Figure 1 shows a simplified production technical environment. The production technical environment is the infrastructure and toolchain that executes data pipelines in data operations. In this example, the system transfers files securely using SFTP. It stores files in S3 and utilizes a Redshift cluster. It also uses Docker containers to run Python applications. Production alerts are forwarded to a Slack channel in real-time. Note that we chose an example based on Amazon Web Services, but we could have selected Azure, GCP, on-prem, a hybrid, or anything else.
Figure 1: Simplified Production Technical Environment
The production technical environment includes a set of hardware resources, a software toolchain, data, and a security Vault which stores encrypted, sensitive access control information like usernames and passwords for tools. The Vault secures the environment toolchain – the developers do not have access to production. Production has dedicated hardware and software resources, so production engineering can control performance, quality, governance and manage change.
Figure 2: Production and development maintain separate but equivalent environments.

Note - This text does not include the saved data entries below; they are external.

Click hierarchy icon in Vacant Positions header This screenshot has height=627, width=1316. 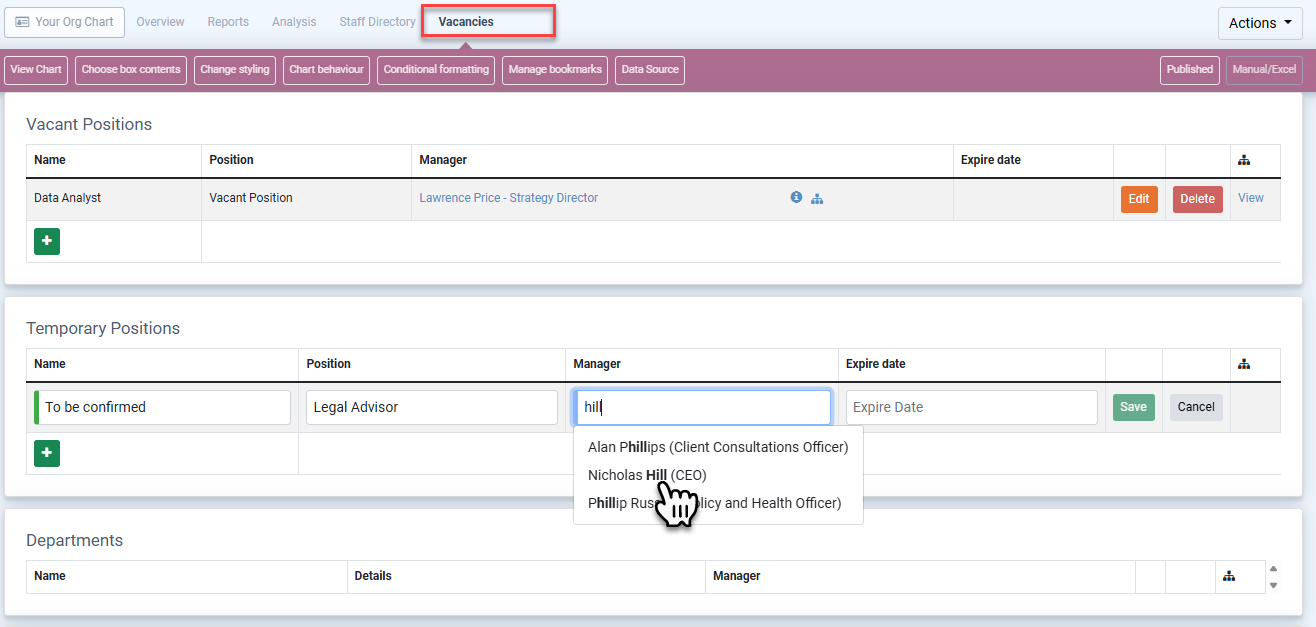pyautogui.click(x=1244, y=160)
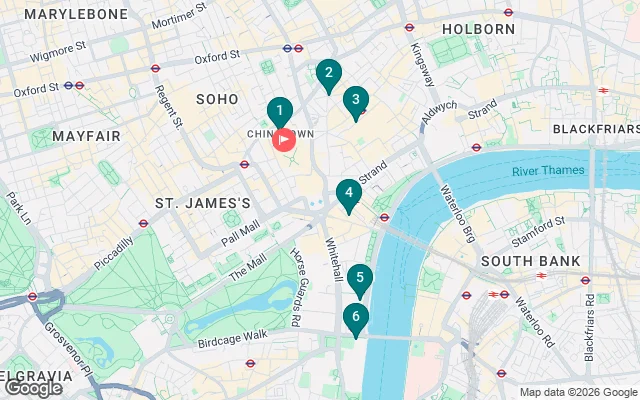Click the HOLBORN district label

479,29
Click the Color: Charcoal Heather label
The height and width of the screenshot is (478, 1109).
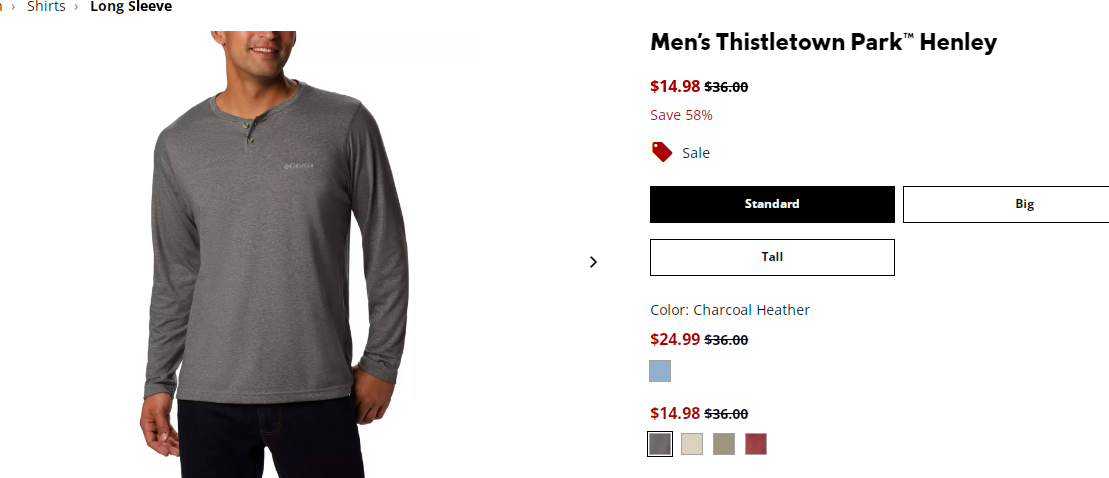pyautogui.click(x=730, y=310)
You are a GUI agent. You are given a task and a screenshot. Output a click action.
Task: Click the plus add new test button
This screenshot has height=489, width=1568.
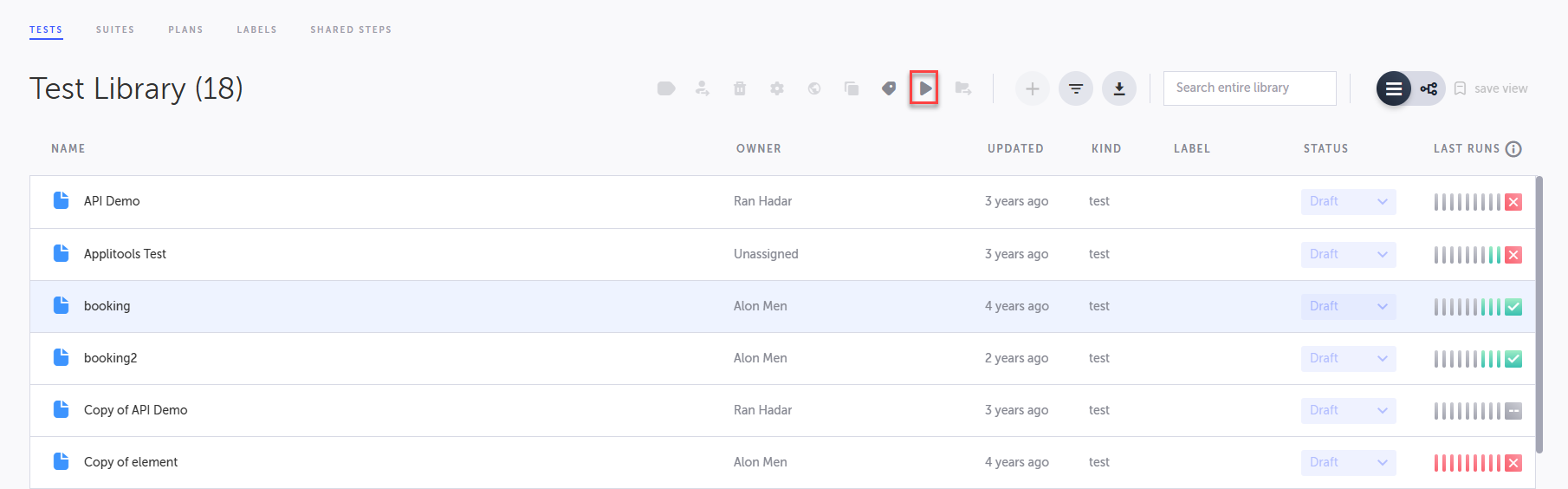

In DataOps, we create a technical environment for analytics developers that aligns with the production technical environment. Distinct instances of the identical toolchain architecture are used for the two environments. In Figure 2 we see a development environment that is basically a copy of the production technical environment introduced earlier. This makes it easier to develop a data pipeline with embedded tests in a development environment and seamlessly migrate it to the deployment environment. When there is an issue in production, it’s much easier to reproduce in the development environment when the environments match each other.
Maintaining separate but aligned environments provides development and production with controlled work environments. Production engineers can keep all non-essential activity off their system. They can manage change, mitigate risk and enforce governance without impacting developer productivity. Production manages their environment, making sure that nothing interferes with data operations.

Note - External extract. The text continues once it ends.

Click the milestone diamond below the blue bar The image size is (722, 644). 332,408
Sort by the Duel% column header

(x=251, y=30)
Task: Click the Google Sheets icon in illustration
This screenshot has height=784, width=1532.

Development has free reign on their system with the freedom to try out new ideas, set up error conditions and reinitialize the system as needed. Developers should have everything that they need in order to be productive: data, code, tools and system resources. With separate and aligned environments, development and production can fully pursue their objectives without stepping on each other’s toes. In a later post, we’ll also talk about how multiple users can work in parallel within the same environment.
Fitting Separate Environments into DataOps
As we step back and consider the full analytics development lifecycle, it’s clear that separating environments is only the beginning of a robust DataOps implementation. There are other issues that must be addressed. For example, a deployment process with a lot of manual steps can still be cumbersome. The DataKitchen Platform uses DataOps to minimize or even eliminate the necessity for recoding when migrating from development to production. This is addressed by a virtual environment (or workspace) called a “Kitchen” that is associated with a technical environment. In our next blogs we will describe how Kitchens streamline the development and deployment processes related to analytics.